Im ersten Geschäftsjahr denken viele Gründer daran, die Nutzung der Kleinunternehmerregelung direkt zu beantragen. Das ist natürlich möglich. Da es kein „vorheriges Geschäftsjahr” gibt, werden die Regeln der Umsatzgrenzen anders angewendet: Die Umsatzprognose für das aktuelle Jahr darf 22.000 Euro nicht überschreiten. Der Umsatz des zweiten Geschäftsjahres muss ebenfalls geschätzt werden und darf maximal 50.000 Euro betragen.
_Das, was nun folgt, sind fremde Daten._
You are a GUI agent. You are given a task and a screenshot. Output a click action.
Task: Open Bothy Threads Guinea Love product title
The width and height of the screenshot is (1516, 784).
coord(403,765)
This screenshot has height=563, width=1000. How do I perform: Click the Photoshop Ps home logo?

Alle Schätzungen müssen für das Finanzamt glaubhaft sein.

Auch hier gilt: Wer bei Gründung die Kleinunternehmerregelung wählt oder auf sie verzichtet, bindet sich für fünf Jahre an diese Entscheidung.
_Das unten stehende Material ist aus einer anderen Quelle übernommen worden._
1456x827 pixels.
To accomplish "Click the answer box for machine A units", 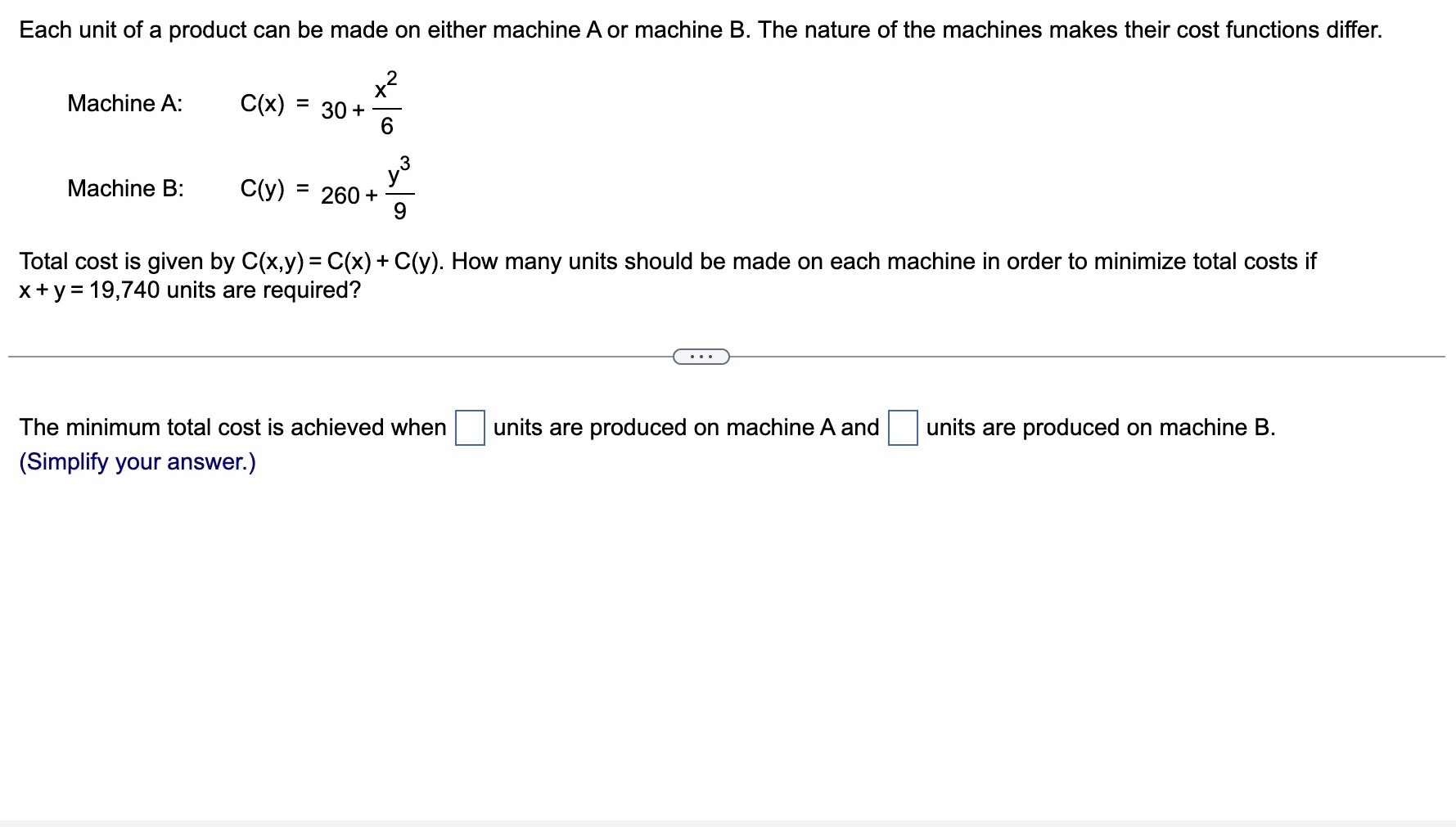I will [x=470, y=426].
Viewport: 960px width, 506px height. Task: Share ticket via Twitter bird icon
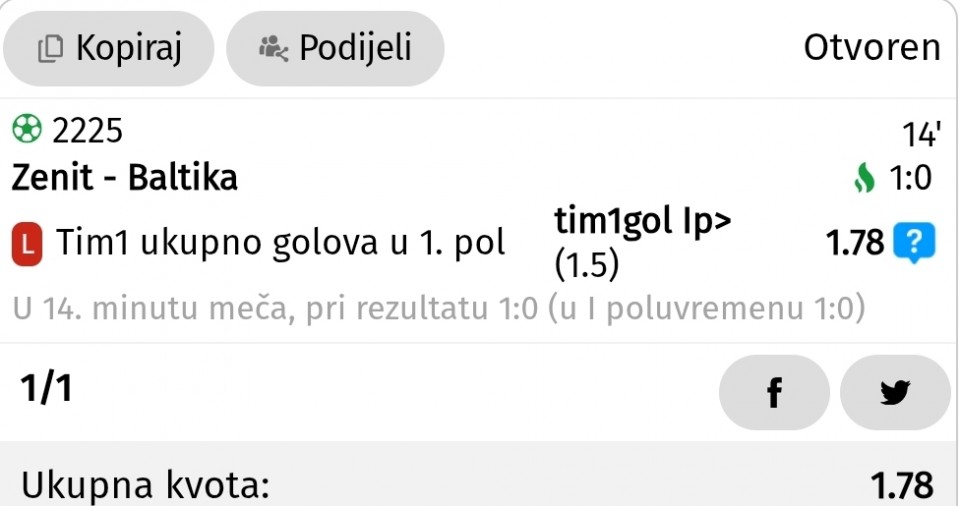pos(894,392)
Gründung während des laufenden Geschäftsjahres

Oft fällt das Gründungsdatum nicht auf den 1. Januar, sondern befindet sich mitten im Jahr. Wenn das Geschäftsjahr trotzdem dem regulären Kalenderjahr entspricht, d.h. zum 31.12. endet, muss die Umsatzprognose auf 12 volle Monate umgerechnet werden.

Umrechnungsbeispiel:

Beginn der Tätigkeit am 10.05.

Tatsächlicher Umsatz 10.05.-31.12.: 11.280 Euro

Umrechnung in Jahresgesamtumsatz nach Monaten: 11.280 Euro ÷ 8 × 12 = 16.920 Euro

Umrechnung in Jahresgesamtumsatz nach Tagen: 11.280 Euro ÷ 236 × 365 = 17.446 Euro

Ist der Jahresumsatz bei Umrechnung nach Tagen niedriger, dürfen Sie diesen Wert für Ihre Prognose nutzen (§ 19 Abs. 3 S. 4 UStG).

Was passiert, wenn meine Umsätze im Gründungsjahr / Folgejahr die Grenzwerte überschreiten?

Überschreitet eine Umsatzprognose einen der Grenzwerte, darf die Kleinunternehmerregelung ab dem darauf folgenden Jahr nicht mehr angewendet werden.

Ausnahme: Bei einer nachweisbar fehlerhaften Prognose entfällt die Kleinunternehmerregelung bereits für das Jahr, für das die Prognose abgegeben wurde. Dies wäre beispielsweise der Fall, wenn zum Zeitpunkt der Erstellung der Prognose klar ersichtlich war, dass die ans Finanzamt übermittelte Umsatzhöhe viel zu niedrig angesetzt war.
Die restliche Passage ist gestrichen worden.